Currently, the Senate has 62 members.

"This ... arcane, complicated formula last set up in the constitution of 1894 has caused nothing but confusion and ill-feeling," McEneny told reporters this week. "I want a simpler system."

Benjamin, the New Paltz professor, said the courts have interpreted the redistricting provisions so many times over the years that it's difficult to know what's what.

"It's completely messed up," he said. "What's in there -- it's hard to sort out what operates and what doesn't. There is a lot of really anomalous stuff."

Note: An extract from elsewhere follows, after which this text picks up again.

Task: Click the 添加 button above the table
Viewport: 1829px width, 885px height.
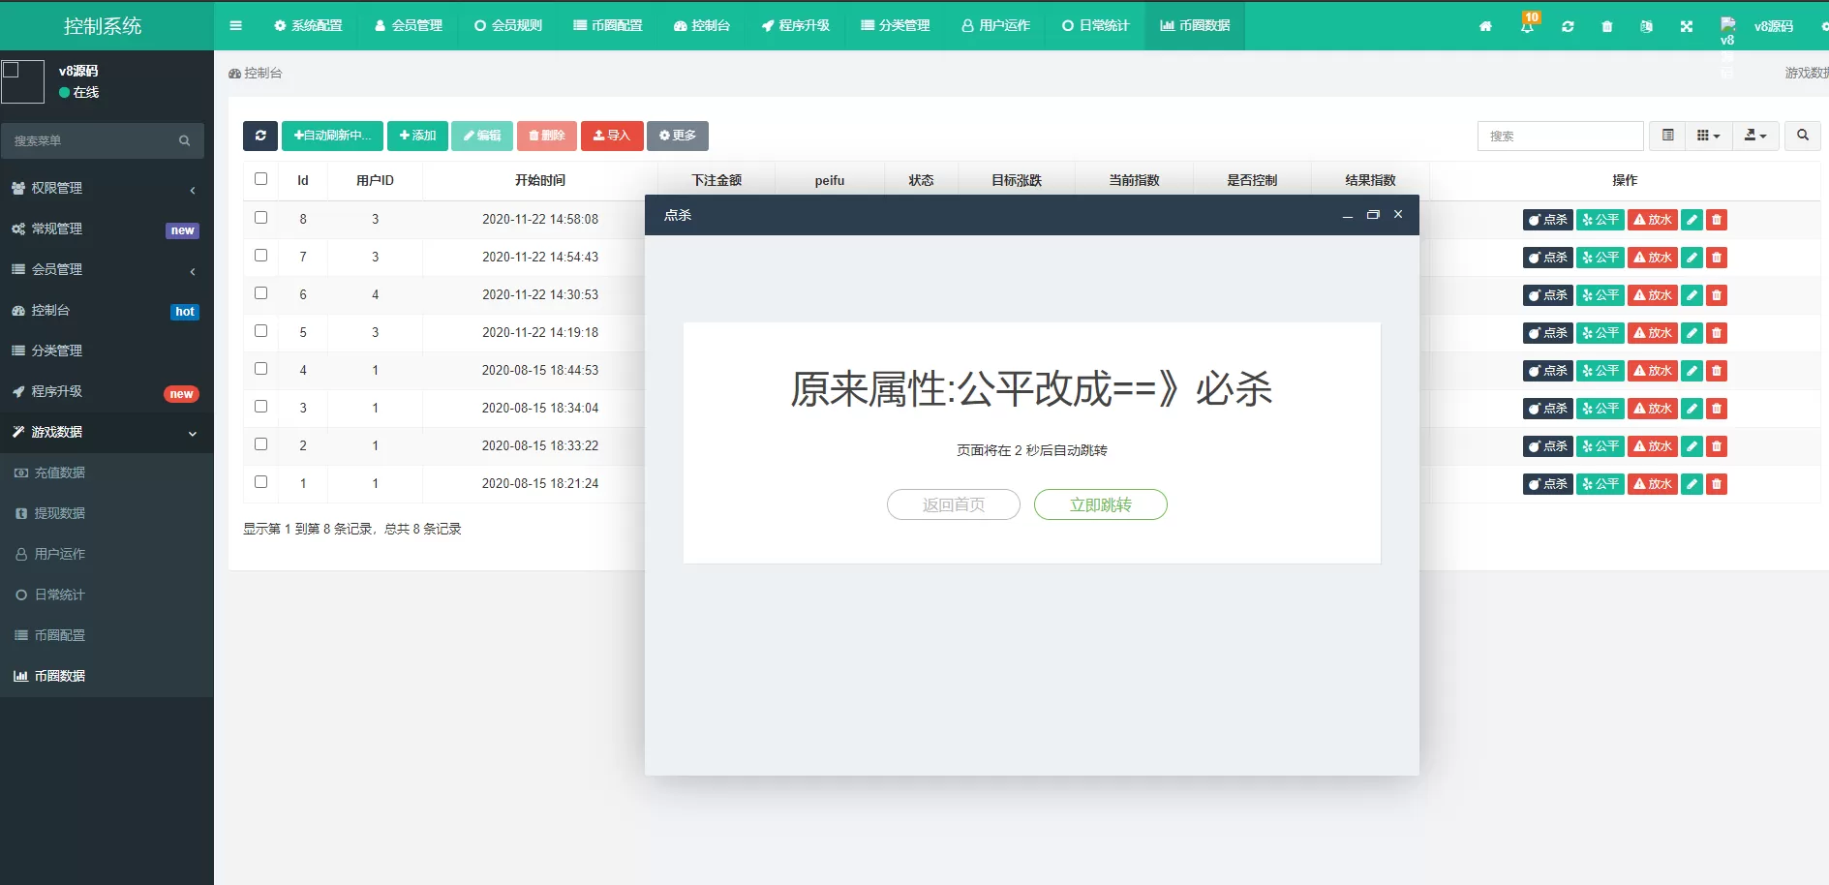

Benjamin is part of the Citizens Committee for an Effective Constitution, a bipartisan group -- including Assembly Minority Leader Brian Kolb, R-Canandaigua, Ontario County, and Democratic activist Bill Samuels -- that is calling for a constitutional convention.

A convention would open up the entire constitution to interpretation and provide an easier route for getting amendments on the ballot. Voters are asked every 20 years to approve a convention, but the last time it was approved was 1967.

The next time a convention would be on the ballot is 2017, but the Legislature could vote for one before that.

"Usually, there has to be a compelling reason to take up an amendment," Kolb said. "Then you need a driving force, with widespread support from the Legislature and the public. It's more about the notoriety of an issue than it is the difficulty of passing an amendment."